(What this task involves)
Can you reproduce word for word the items starting at the line that contains "You are a computer-use" and ending at the last item, leaving the pictures out of your answer?

━━━━━━━━━━━━━━━━

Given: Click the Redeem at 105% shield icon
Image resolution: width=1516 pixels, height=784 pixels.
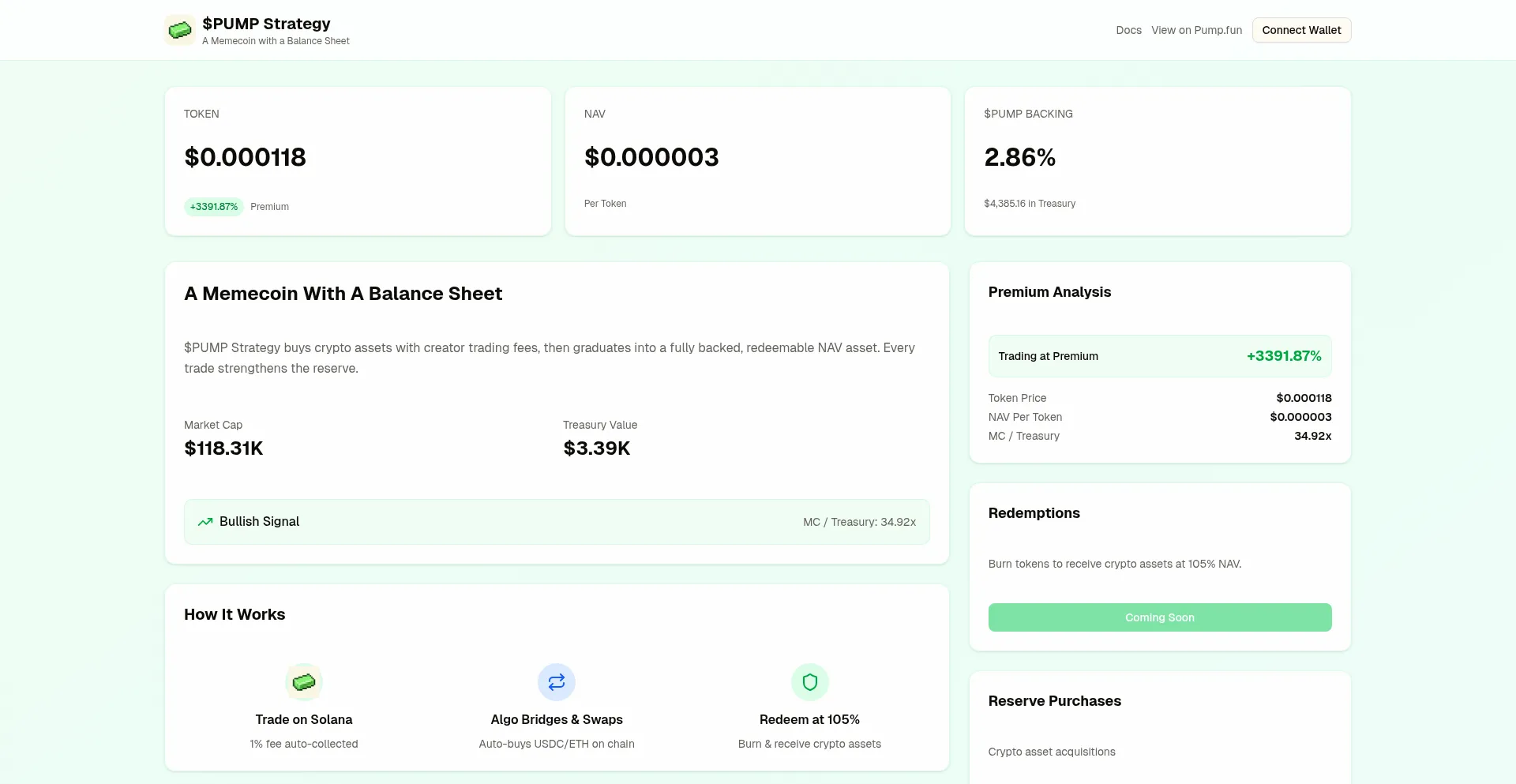Looking at the screenshot, I should [809, 682].
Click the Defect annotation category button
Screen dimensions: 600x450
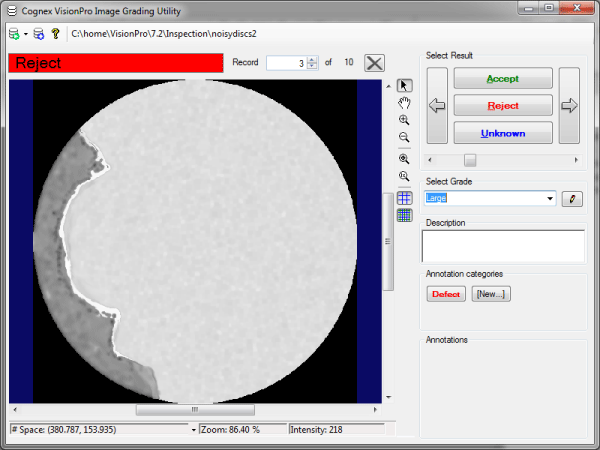tap(446, 294)
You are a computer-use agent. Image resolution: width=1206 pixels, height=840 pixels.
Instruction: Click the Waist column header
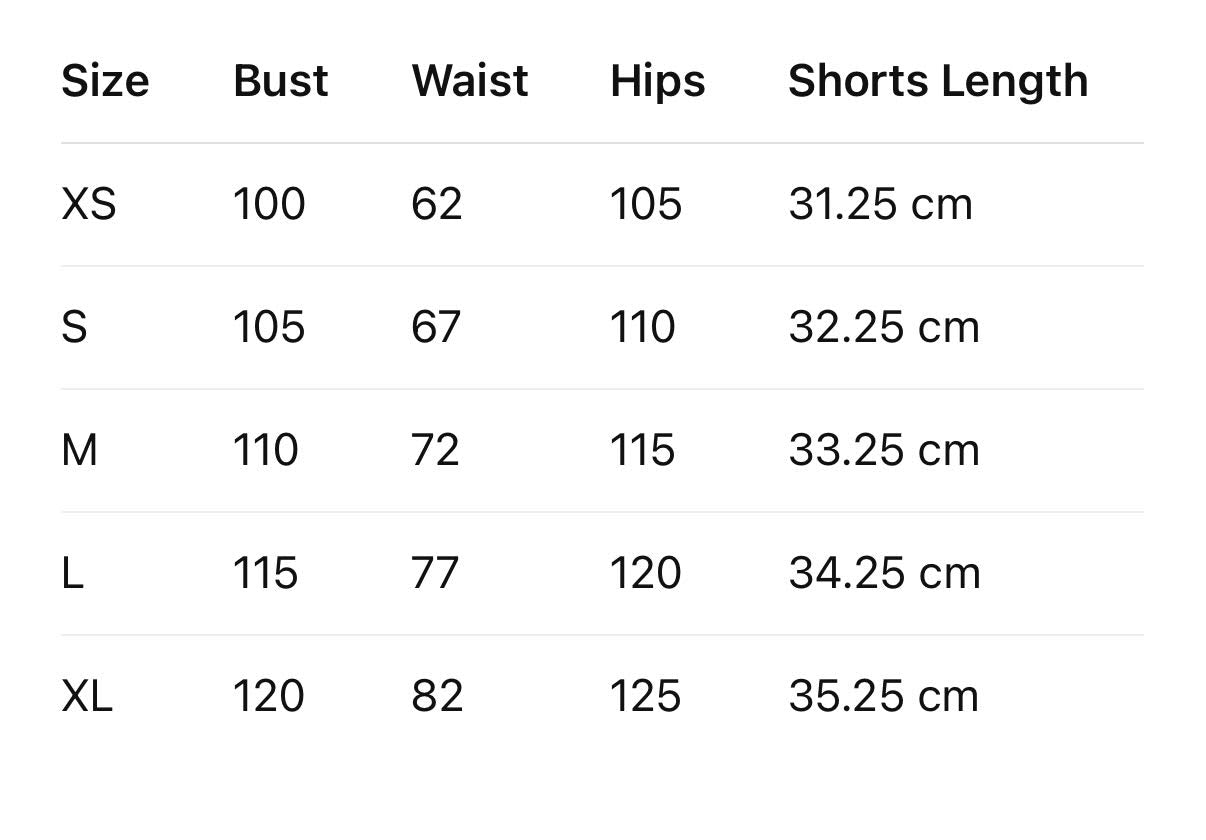coord(469,81)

━━━━━━━━━━━━━━━━

(Solution)
You are a computer-use agent. Image resolution: width=1206 pixels, height=840 pixels.
Instruction: Click the Waist column header
coord(469,81)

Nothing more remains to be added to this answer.